Par Alain Sanders
Voir et revoir Morocco ?
Oui. Pour ne jamais oublier ces films qui permirent à quelques monstres sacrés en devenir de passer directement de l’état d’acteurs à celui de légendes vivantes.
Pour Marlène Dietrich, ce film qui sentait bon le sable chaud fut décisif : c’est grâce à lui qu’elle devint célèbre aux Etats-Unis, le fameux Ange bleu n’ayant été distribué, ce qu’on a tendance à oublier, qu’après cette promenade au clair de la dune dans un Maroc revisité.
Car il ne faudrait pas penser que Morocco est une relation, même approximative, de la geste héroïque de la Légion étrangère au Maroc. C’est d’abord une histoire d’amour-passion. Entre une chanteuse et un légionnaire. Une histoire comme il y en a dans les chansons d’Edith Piaf. L’histoire d’Amy Jolly (Marlène Dietrich) qui quitte tout pour son bel amant. Et de Tom Brown (Gary Cooper) qui, prêt à décrocher pour elle la dune avec les dents, ira jusqu’à la désertion.
Pieds nus dans les dunes
Dans son livre, Marlène, la vie d’une star, Charles Higham raconte : « Je revois encore Marlène marchant dans le sable tandis que ses coiffeuses et maquilleuses devenaient folles. C’était une fille sympathique et je me rappelle qu’elle a ôté ses chaussures avant de se joindre à la caravane de bourricots.
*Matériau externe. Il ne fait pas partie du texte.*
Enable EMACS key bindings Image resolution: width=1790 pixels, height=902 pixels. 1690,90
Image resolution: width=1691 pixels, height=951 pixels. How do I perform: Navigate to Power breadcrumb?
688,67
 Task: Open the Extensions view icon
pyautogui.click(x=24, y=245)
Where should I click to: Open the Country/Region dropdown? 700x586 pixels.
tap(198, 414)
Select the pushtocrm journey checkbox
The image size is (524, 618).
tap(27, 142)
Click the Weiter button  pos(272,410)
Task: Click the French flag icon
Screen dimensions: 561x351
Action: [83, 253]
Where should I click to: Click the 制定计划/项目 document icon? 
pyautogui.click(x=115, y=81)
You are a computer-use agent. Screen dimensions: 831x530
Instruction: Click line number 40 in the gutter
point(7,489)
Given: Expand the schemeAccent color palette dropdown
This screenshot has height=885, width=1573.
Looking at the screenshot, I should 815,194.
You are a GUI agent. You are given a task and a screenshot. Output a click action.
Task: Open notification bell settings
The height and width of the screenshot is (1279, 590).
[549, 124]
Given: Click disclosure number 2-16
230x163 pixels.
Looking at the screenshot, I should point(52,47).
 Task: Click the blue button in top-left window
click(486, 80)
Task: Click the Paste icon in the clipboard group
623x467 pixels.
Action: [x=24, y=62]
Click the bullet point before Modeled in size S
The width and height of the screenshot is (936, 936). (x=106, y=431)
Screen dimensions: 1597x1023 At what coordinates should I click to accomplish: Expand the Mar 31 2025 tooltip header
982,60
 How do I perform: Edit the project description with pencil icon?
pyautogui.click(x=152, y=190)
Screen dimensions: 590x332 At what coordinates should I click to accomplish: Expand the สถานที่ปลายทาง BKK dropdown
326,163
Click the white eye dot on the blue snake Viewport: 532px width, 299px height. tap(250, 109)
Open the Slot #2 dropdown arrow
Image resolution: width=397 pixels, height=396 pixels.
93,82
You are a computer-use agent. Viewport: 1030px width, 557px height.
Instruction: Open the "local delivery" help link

Pour le réalisme. »
Ce sera d’ailleurs le seul élément « réaliste » de ce film. Pour le reste, Joseph von Sternberg a bricolé : un bastingage, une esquisse de pont et de brouillard pour le paquebot ; une rue mexicaine, des eucalyptus et des feuilles de palmiers pour Mogador ; une plage de Guadalupe pour les dunes…
D’où vient cependant qu’on y croit et qu’on s’y croit ? Par quelles magies, sinon celles de l’image et d’un immense talent, est-on ainsi transporté dans ce désert (très peuplé au demeurant) ? Les amours fiévreuses de Tom et d’Amy ne sont pas pour rien dans cette impression que l’on a, tout au long du film, de sentir – presque de façon palpable – la chaleur, le baroud (« la poudre »), le rire des femmes, les sables enturbannés d’exotiques mirages.
Morocco est ce qu’on peut appeler un film culte. C’est aussi un film d’objets qui, des années plus tard, sont toujours ancrés dans nos mémoires : le képi blanc de Gary Cooper, le boa de Marlène Dietrich, la clef qu’elle confie au beau soldat, le collier de perles abandonné sur une chaise, une paire d’escarpins… Et cette lumière qui met un peu de bonheur dans ces deux âmes tourmentées.